There is a spool of copper wire encased in a shell with magnets encircling the inner rim. Run a charge through the spool and that current is transformed into rotational momentum.

It's gone unchanged for this long because it's worked just fine. Better materials and production methods have allowed for industry to increase the size and power, or shrink size down to the near microscopic.

Still, the motors propelling your neighbor's Tesla have one major design flaw, just as the original mechanism did when Thomas Davenport first drew up his sketches.

electric motor patent

A Design Flaw... Inherited From the Prototype

The problem lies in the spool itself. Because current flows through the entire length of the wrapped wire at a constant rate, the motor will only operate at peak torque at a set rotational speed.

Put in less charge to spin the motor slower than its optimal speed and you get less torque. Same thing when you put in more charge.

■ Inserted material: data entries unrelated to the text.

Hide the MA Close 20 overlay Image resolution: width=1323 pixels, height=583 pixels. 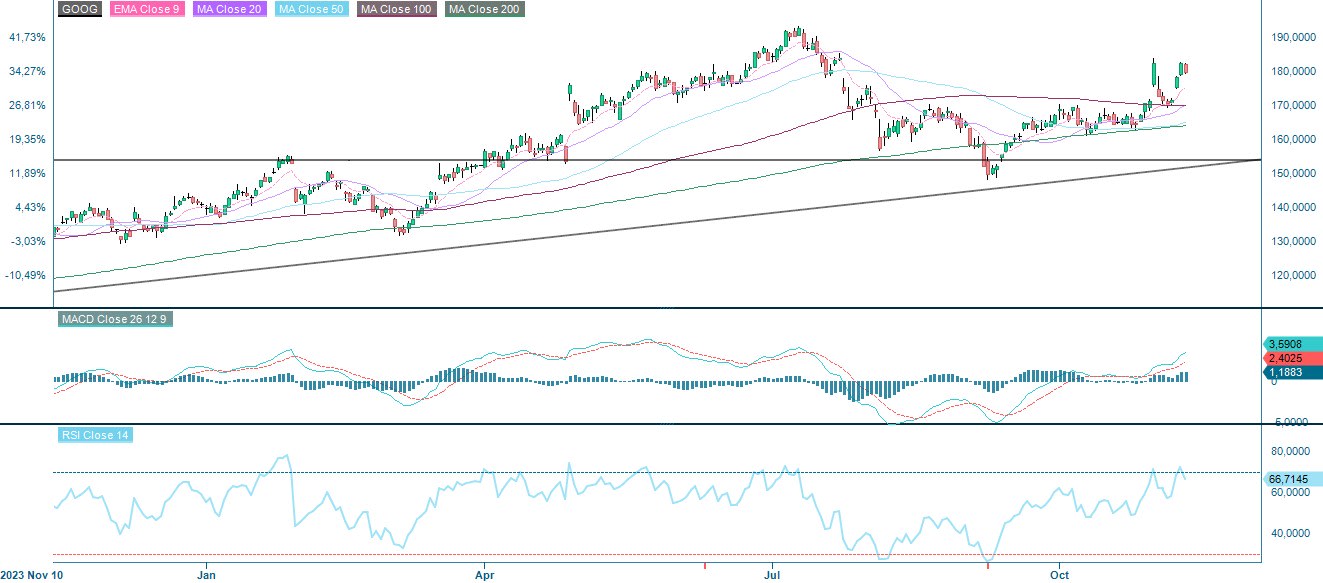coord(228,9)
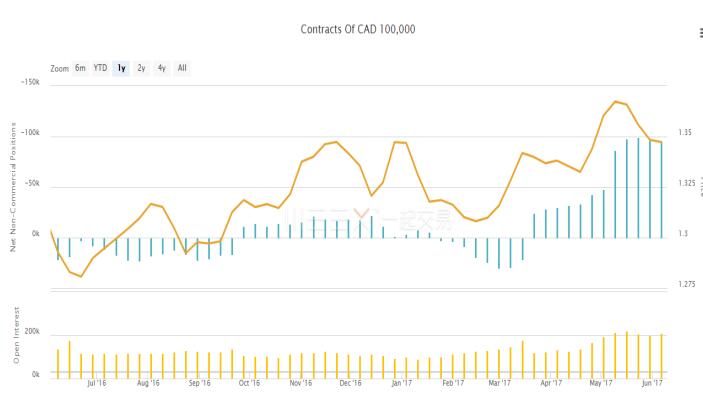Select the 6m zoom range

80,68
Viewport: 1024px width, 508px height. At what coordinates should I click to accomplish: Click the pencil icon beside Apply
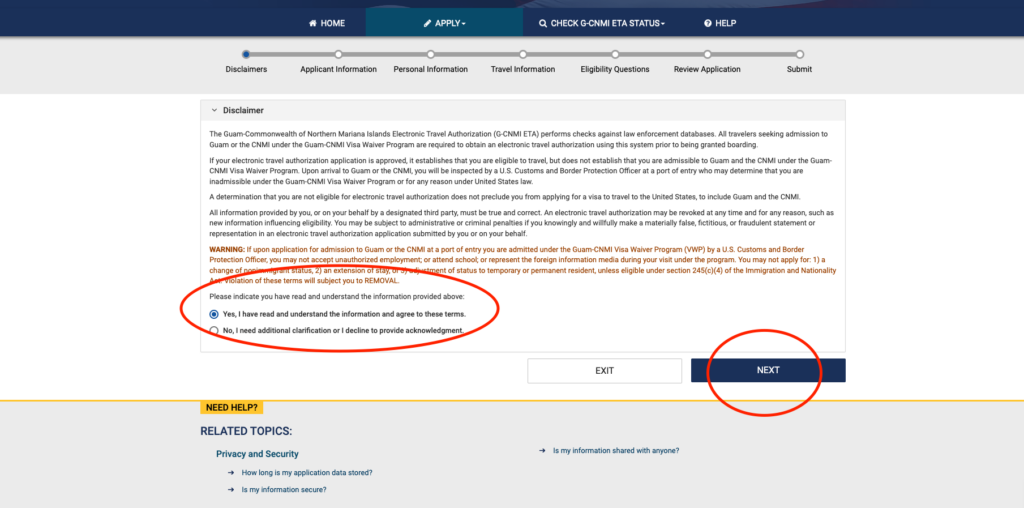pyautogui.click(x=427, y=23)
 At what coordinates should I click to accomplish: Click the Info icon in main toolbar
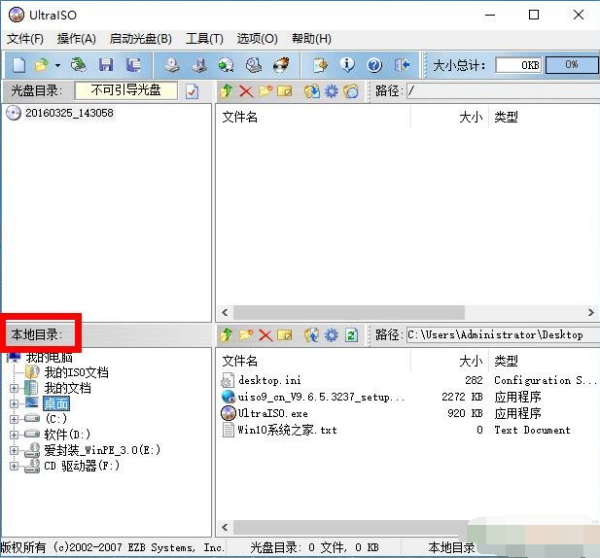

Gearing and other work-arounds made this issue manageable, but more than anything, this design limitation stayed a limitation primarily because the technology to regulate the charge within the coil more precisely simply did not exist.

All of that changed quite recently.

A tech company based in Calgary, Canada, patented a technology that harnesses the power of artificial intelligence to carefully regulate the flow of charge within an electric motor's inner core. More or less charge can be precisely delivered to specific sections of the wire, allowing for optimized power delivery.

The result is up to 8% more power produced, as well as less wear and tear and, ultimately, longer service lives for any electric motors equipped with this innovation.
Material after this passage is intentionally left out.